Divya Bala is a Senior Managing Director at Lippman Jungers, the legal recruiting firm formed by Sabina Lippman and Mark Jungers in 2011. Bala has found success in this competitive field by developing a deep institutional knowledge and maintaining relationships throughout the industry, treating each interaction as a learning opportunity. She has a law degree from Saint Louis University.

Lawdragon: Can you describe for our readers the work you do with Lippman Jungers?

Divya Bala: I started with Lippman Jungers in 2013 and never looked back. My first full year was 2014 and even through a short maternity leave, I closed a couple deals. Since then, I have been more productive every year. I learned very early on from Sabina the importance of maintaining productivity standards and really sticking to that formula every year. We are experts on market trends and have firms who call us just to have strategic conversations on achieving short and long-term success in particular markets and practices.

LD: How would you describe your style as a recruiter?

DB: Sabina is very systematic in her approach whereas Mark is more social in his way of working with candidates. My style falls somewhere in between. I am a hybrid of the two but have learned so much from their deep institutional knowledge of firms across the country.

LD: Legal recruiting is an increasingly crowded field. How do you stand out?

DB: I have heard from numerous candidates that my perseverance is what made them return my call, but I also really try to get to the crux of what makes each person tick.

LD: What trends you are seeing in the industry these days?

DB: When I first started in 2013, it seemed like all anyone could speak about was corporate, especially private equity. Every firm would call us asking for the corporate partner with a big client following. Now the pendulum is starting to swing and although a lot of firms still want corporate, we are getting asked for litigation partners and trial lawyers again.

LD: How did you first get interested in legal recruiting?

DB: After graduating law school and working for the public defender’s office, I was ready to find my next job and knew that I wanted to do something different, potentially related to legal consulting. I had no idea that legal recruiting was an option. I ended up working for a large recruiting company recruiting attorneys for five years. I found myself in a management position surrounded by female mentors with rich backgrounds. It was the best training possible because in those five years, I learned how to cold call, hit large call volume targets, identify trends in the legal market, and how to talk to virtually anyone within the hierarchy of law firm partnership. I learned from every attorney and partner I spoke to and formed deep personal relationships with a number of attorneys in Los Angeles.

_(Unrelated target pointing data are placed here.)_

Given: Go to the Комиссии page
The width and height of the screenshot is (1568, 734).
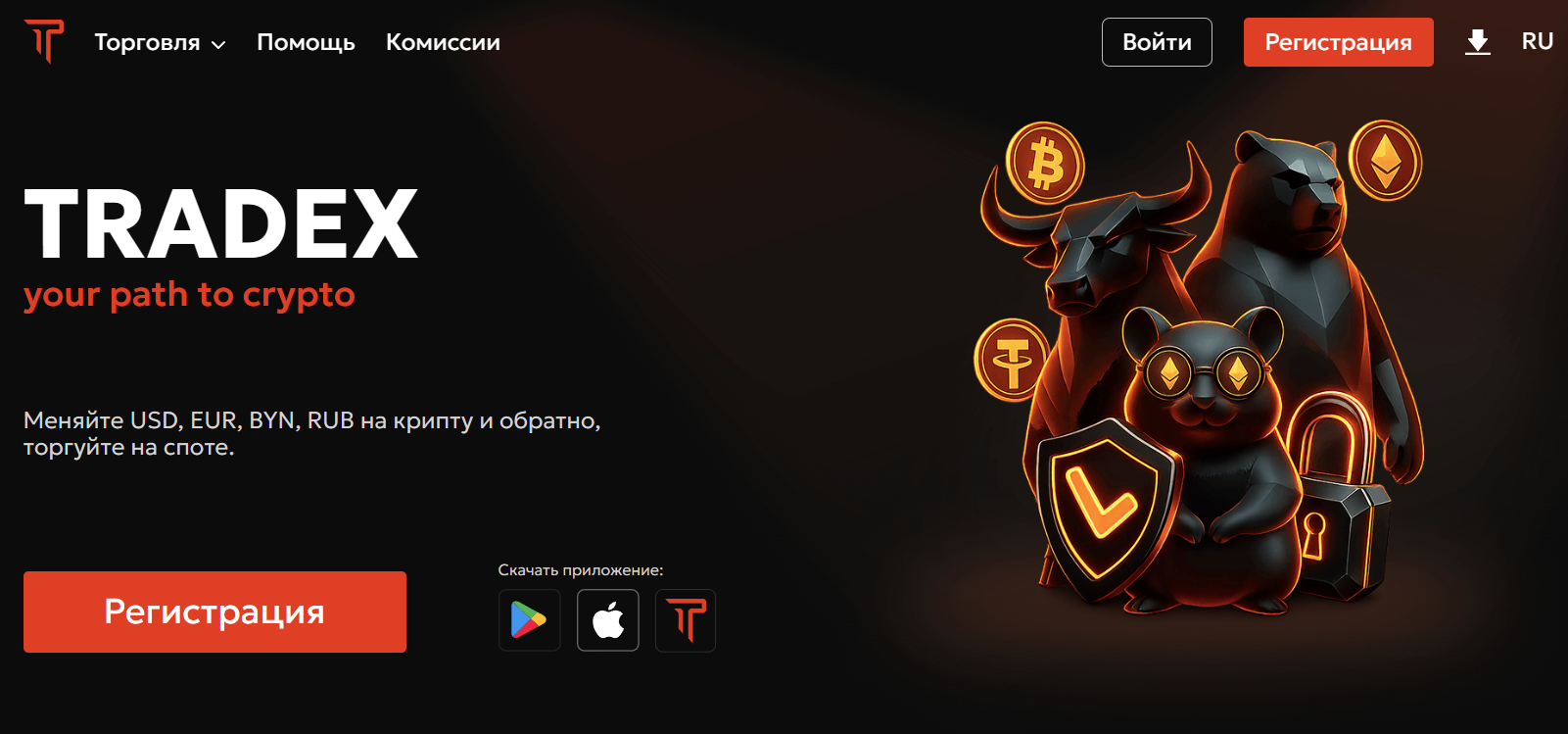Looking at the screenshot, I should 443,42.
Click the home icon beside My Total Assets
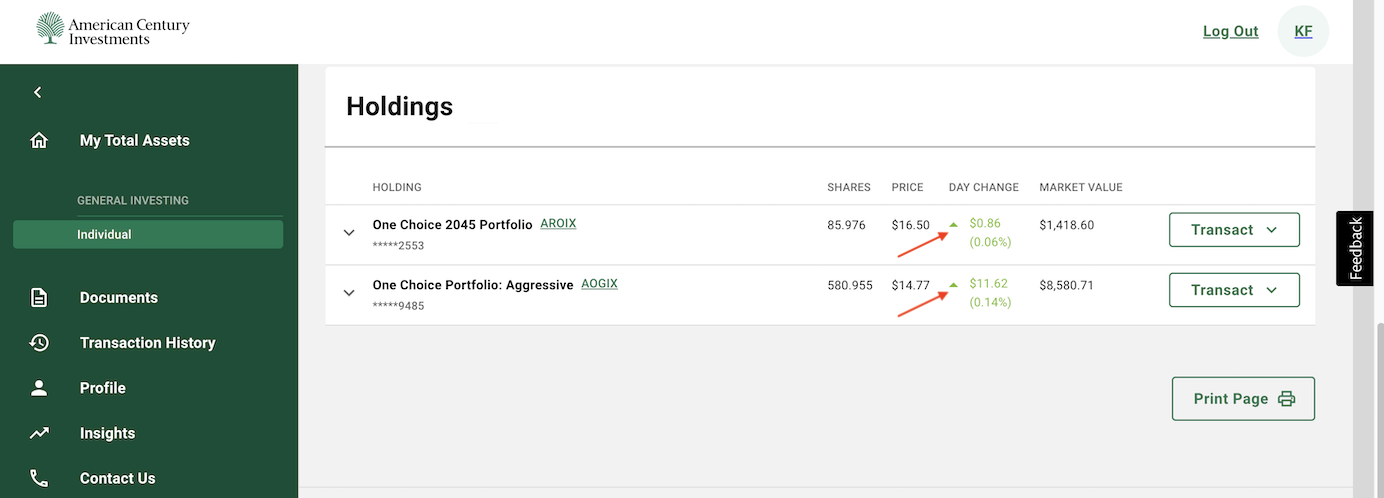Viewport: 1384px width, 498px height. click(x=39, y=141)
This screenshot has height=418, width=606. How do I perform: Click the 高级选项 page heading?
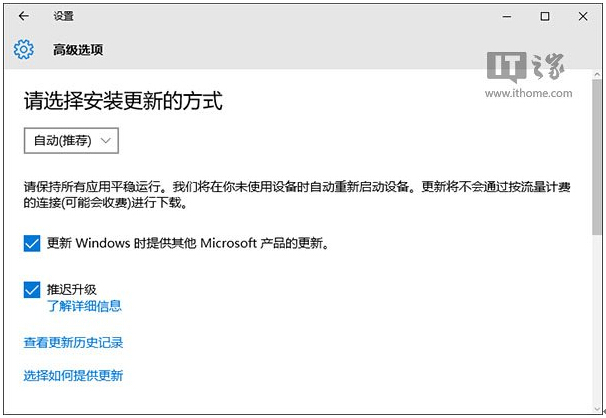tap(78, 50)
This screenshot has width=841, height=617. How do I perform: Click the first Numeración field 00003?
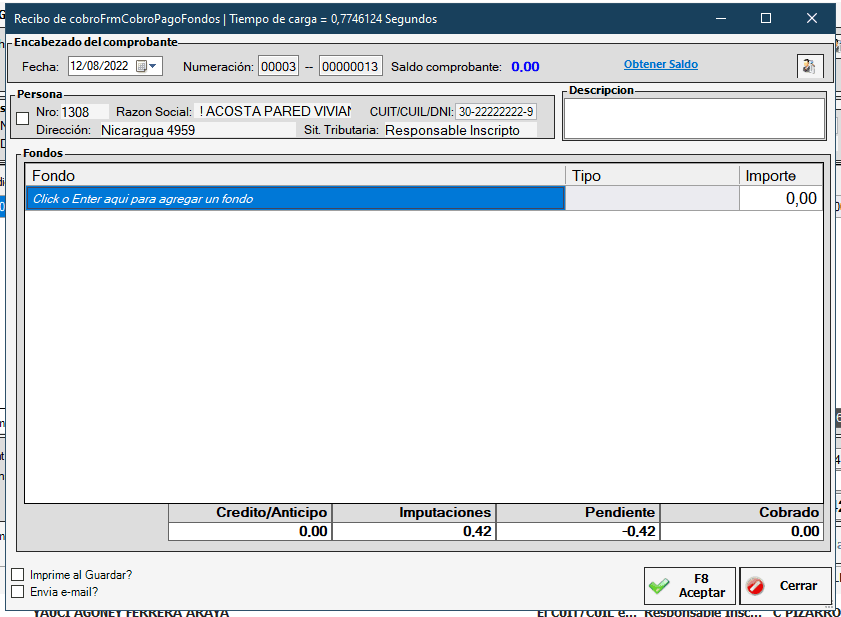(278, 67)
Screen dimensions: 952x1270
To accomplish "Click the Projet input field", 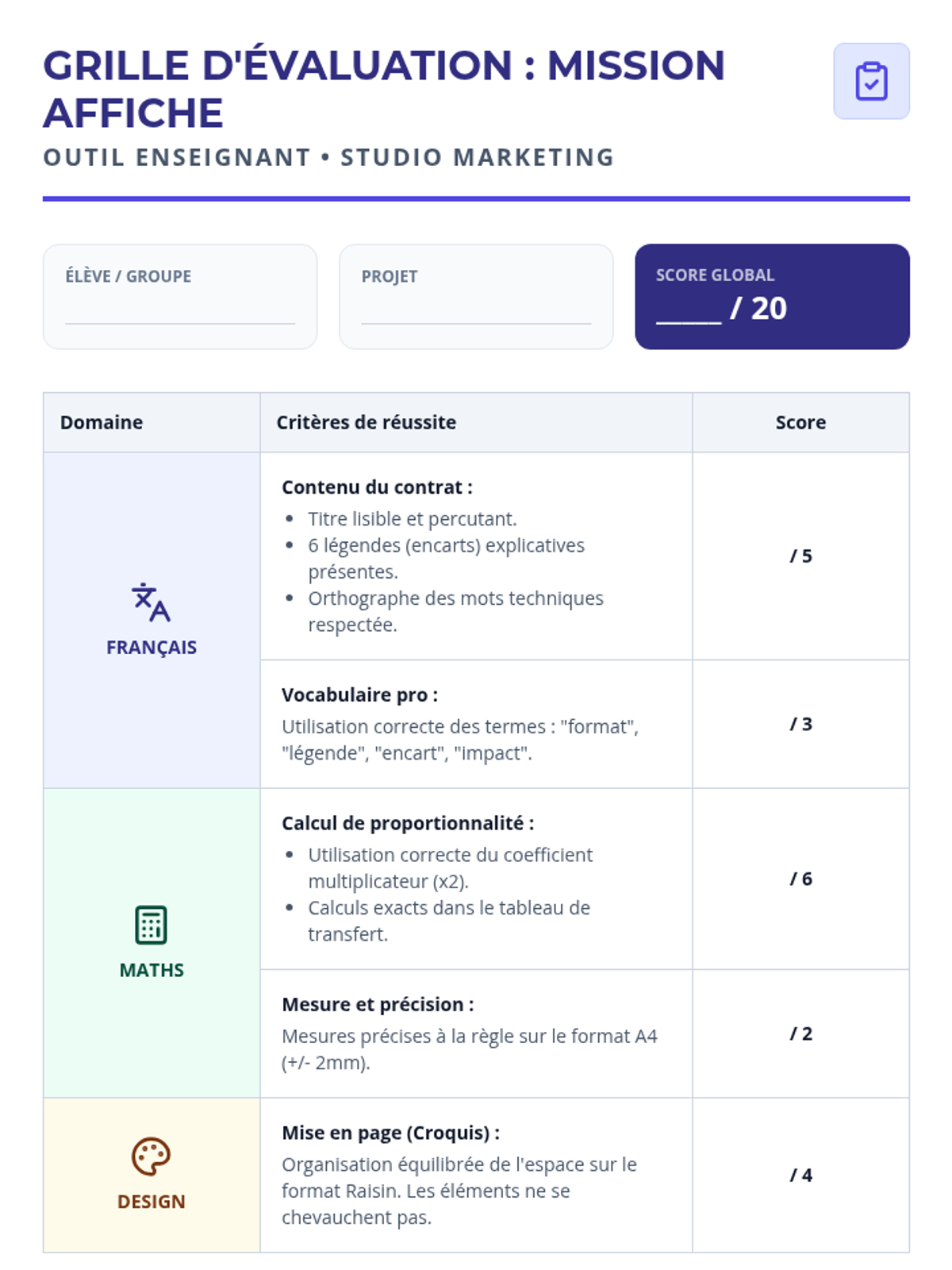I will tap(476, 313).
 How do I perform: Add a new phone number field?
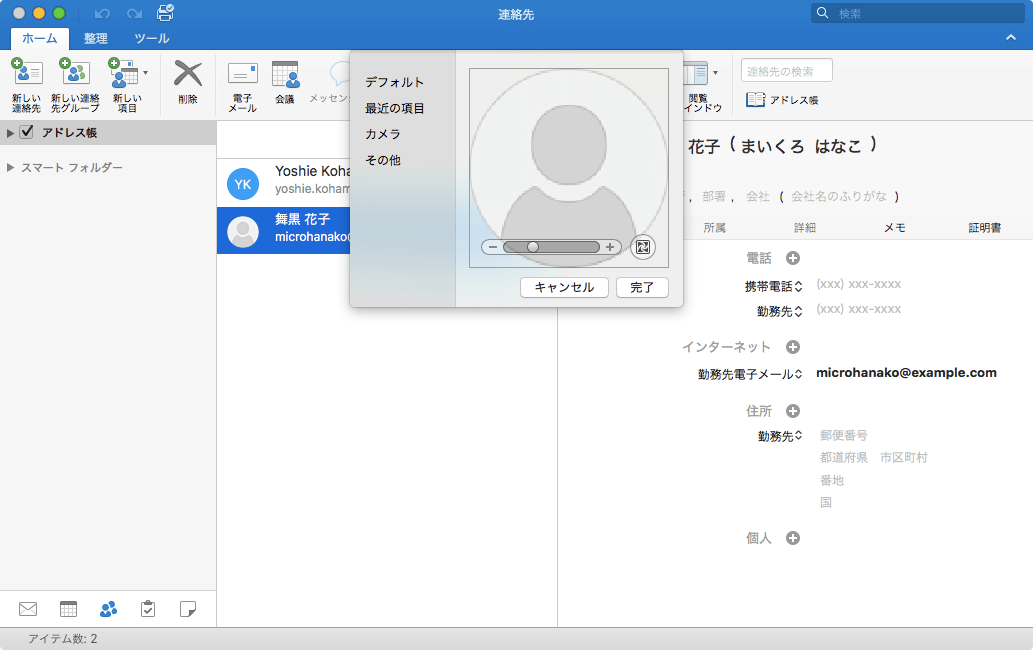click(x=793, y=258)
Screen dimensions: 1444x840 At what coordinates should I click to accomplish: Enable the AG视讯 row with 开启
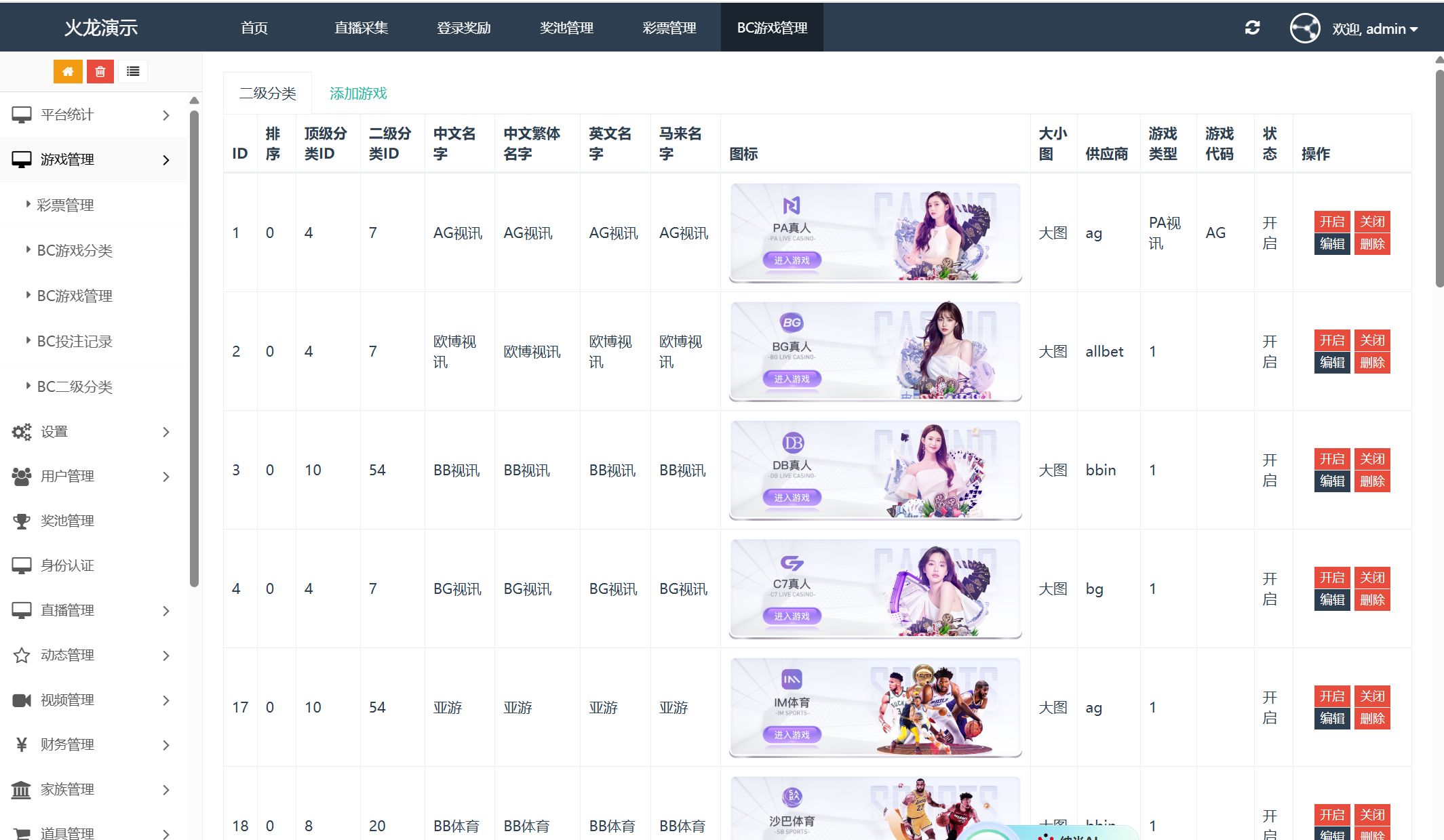1331,222
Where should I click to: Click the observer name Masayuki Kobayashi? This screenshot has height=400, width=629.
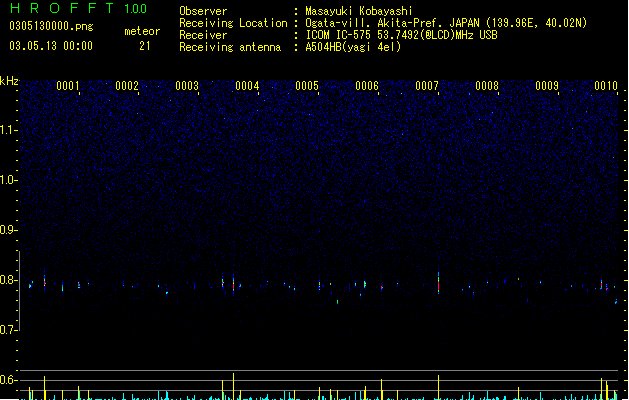[359, 11]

I was ready for my next challenge and wanted to get into partner recruiting specifically. I spoke to a female partner friend of mine who advised that if I wanted to get into partner recruiting, I should speak to Sabina Lippman. After working on a search together and a few meetings with her and her partner Mark, it became clear that they were the best in the business… by a wide margin.

LD: What do you find satisfying about this work? What keeps you excited about it?

DB: I have always liked being a problem solver. In the case of recruiting, many partners do not yet know or investigate the market enough to understand they are being undercompensated or that there is another platform on which they could build their practices much more effectively.

I especially like working with firm lifers. I have worked with many partners who have never moved before. It is so fulfilling to be able to bring them opportunities they would not have otherwise known about or thought about in a static career. In some of these cases, as they started to explore the market and, in our conversations, they realized they were not only being under-valued because they had grown up at one firm but also under-compensated. I worked with one partner who was sub-40 and because his book was on a huge upward trajectory every year for the past three years, I was able to double his compensation. I have now worked with partners at every level of compensation including folks at the very top of the compensation scale at their firms.

Many of the partners I work with end up becoming friends because we speak almost every day when we are working together. Along the way, I get to know their families. They turn to me for counsel on everything throughout the process, and I become a trusted advisor.

Another thing I love about recruiting is that I have a lot of partners who initially say “no” to speaking to a particular firm because they heard something negative about that firm years ago, or they are relying on dated information about a firm. If I really believe a firm is right for someone especially because of my current knowledge of that particular firm, I enjoy convincing them to take one meeting. In many cases, people whom I have worked with end up having that one conversation with a firm they never wanted to speak with and end up deciding to join that firm. It has happened to me more times than I can count and it always reminds me exactly why I love recruiting. I learned that from Sabina—you have to go with your gut and educate partners on what they might not see immediately at face value.

Finally, I am beyond fortunate to have had some amazing female mentors along the way. Sabina is a mentor and it’s been an outstanding opportunity to learn from her and work with her. I have had examples of female mentors throughout my career who have taught me to put the partner, as a person, at the center of my decision-making. I focus on what is best for the person, what he or she can offer to a firm, and what the firm can offer to the partner. That guidance and mentorship has enabled and inspired me become a powerful force in recruitment.